The FCC is seeking public comments on an analysis of what it would take to provide broadband, fiber-optic connections to thousands of “anchor” institutions nationwide — a number that runs as high as $10 billion.
What’s so interesting, however, is that the analysis submitted on October 5, came from the Bill and Melinda Gates Foundation. It’s all part of a broader initiative by the FCC known as the National Broadband Plan.
“The Bill and Melinda Gates Foundation filed a cost model and cost estimates of providing fiber optic connectivity to anchor institutions, such as public schools and libraries, community colleges, and hospitals,” the FCC’s letter (as PDF) accompanying the analysis said.
Microsoft joined with other broadband initiative supporters last spring when they rolled out the Schools, Health and Libraries Broadband Coalition.
Now the Gates Foundation is getting involved as well. The foundation’s submission, in cooperation with the coalition, titled Preliminary Cost Estimates on Connecting Anchor Institutions to Fiber, and dated September 25, provides a cost model for connecting anchor institutions. The analysis was published by the FCC for public comment on October 8.
Bill Gates, who remains chairman of Microsoft and is its largest single stockholder, no longer works day to day at the company he co-founded, instead spending most of his time on the Gates’ family charity, one of the best funded charities in the world with more than $30 billion (PDF) in endowments.
However, the Gates Foundation has, to date, mostly focused on less high-tech projects, including increasing child immunizations globally, initiatives to wipe out malaria, and improving education.
The scope of the deployment challenge
The cost model breaks areas down according to population density — dense urban, urban, suburban, and rural. Overall, the model is meant to help estimate the costs for deploying fiber optic connections to anchor institutions that don’t already have broadband hook ups — some 80 percent of an estimated 123,000 institutions across the U.S.
The ultimate price tag, according to the foundation’s cost model, ranges between roughly $5 billion and $10 billion. Estimated costs per site vary. For instance, a low-end cost projection in a dense urban environment could cost as little as $15,000 per site.
Meanwhile, a high-end installation in a suburban area could go as high as $205,000 per site. The estimates include costs to install the fiber optic cable, the cost of the cable, and termination equipment.
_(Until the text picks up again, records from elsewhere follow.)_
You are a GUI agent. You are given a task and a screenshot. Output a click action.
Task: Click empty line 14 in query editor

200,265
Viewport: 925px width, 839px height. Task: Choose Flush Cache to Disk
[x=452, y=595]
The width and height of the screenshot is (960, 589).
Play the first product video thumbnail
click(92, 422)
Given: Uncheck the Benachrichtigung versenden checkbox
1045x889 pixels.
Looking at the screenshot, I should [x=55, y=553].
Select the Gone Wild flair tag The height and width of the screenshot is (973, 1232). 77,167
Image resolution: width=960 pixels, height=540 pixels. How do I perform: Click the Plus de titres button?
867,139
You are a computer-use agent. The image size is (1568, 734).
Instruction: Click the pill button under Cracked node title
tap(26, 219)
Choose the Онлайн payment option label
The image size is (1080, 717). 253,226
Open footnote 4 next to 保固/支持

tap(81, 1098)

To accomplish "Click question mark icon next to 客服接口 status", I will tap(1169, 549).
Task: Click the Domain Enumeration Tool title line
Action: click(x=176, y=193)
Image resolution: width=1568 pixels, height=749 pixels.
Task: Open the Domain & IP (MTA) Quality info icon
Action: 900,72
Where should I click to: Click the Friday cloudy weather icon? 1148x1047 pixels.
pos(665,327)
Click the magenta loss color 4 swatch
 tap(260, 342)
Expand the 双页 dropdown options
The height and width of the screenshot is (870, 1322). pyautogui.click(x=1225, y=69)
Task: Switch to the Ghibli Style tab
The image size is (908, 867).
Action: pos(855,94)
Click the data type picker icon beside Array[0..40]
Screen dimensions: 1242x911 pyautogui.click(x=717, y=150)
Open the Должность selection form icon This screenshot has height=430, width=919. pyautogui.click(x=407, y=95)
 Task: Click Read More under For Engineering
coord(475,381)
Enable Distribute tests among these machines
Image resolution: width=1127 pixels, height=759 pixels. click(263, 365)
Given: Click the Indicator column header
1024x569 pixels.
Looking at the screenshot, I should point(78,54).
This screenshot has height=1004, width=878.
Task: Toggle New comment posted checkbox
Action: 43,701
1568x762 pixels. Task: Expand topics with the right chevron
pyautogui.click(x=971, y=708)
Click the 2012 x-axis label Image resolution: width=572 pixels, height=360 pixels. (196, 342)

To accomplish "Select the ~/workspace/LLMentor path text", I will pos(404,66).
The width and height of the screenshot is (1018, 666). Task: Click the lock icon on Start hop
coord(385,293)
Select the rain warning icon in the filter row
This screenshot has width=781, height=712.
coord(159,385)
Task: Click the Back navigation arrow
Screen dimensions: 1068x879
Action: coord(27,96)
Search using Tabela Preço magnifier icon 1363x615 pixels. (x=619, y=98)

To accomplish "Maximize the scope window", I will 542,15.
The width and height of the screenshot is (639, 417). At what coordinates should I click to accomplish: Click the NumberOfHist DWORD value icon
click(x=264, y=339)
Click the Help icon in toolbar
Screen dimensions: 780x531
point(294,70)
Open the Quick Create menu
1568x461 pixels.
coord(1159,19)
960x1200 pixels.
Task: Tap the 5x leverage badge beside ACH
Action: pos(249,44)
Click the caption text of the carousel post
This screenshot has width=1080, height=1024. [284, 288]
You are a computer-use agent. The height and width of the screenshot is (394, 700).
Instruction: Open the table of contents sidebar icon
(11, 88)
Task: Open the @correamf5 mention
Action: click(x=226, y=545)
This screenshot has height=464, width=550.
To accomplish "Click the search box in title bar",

The foundation, however, is only providing estimates — not actual dollars — at least at this point.
“In submitting this analysis, we seek to assist federal agencies in their efforts to deploy broadband technologies more broadly and to encourage others with greater expertise in this area to come forward with additional data and information that can be used to improve upon this preliminary assessment,” the analysis said.
The public comment period for the Gates Foundation’s cost analysis runs until October 28. A spokesperson for the Gates Foundation did not return a call for further comment prior to publication.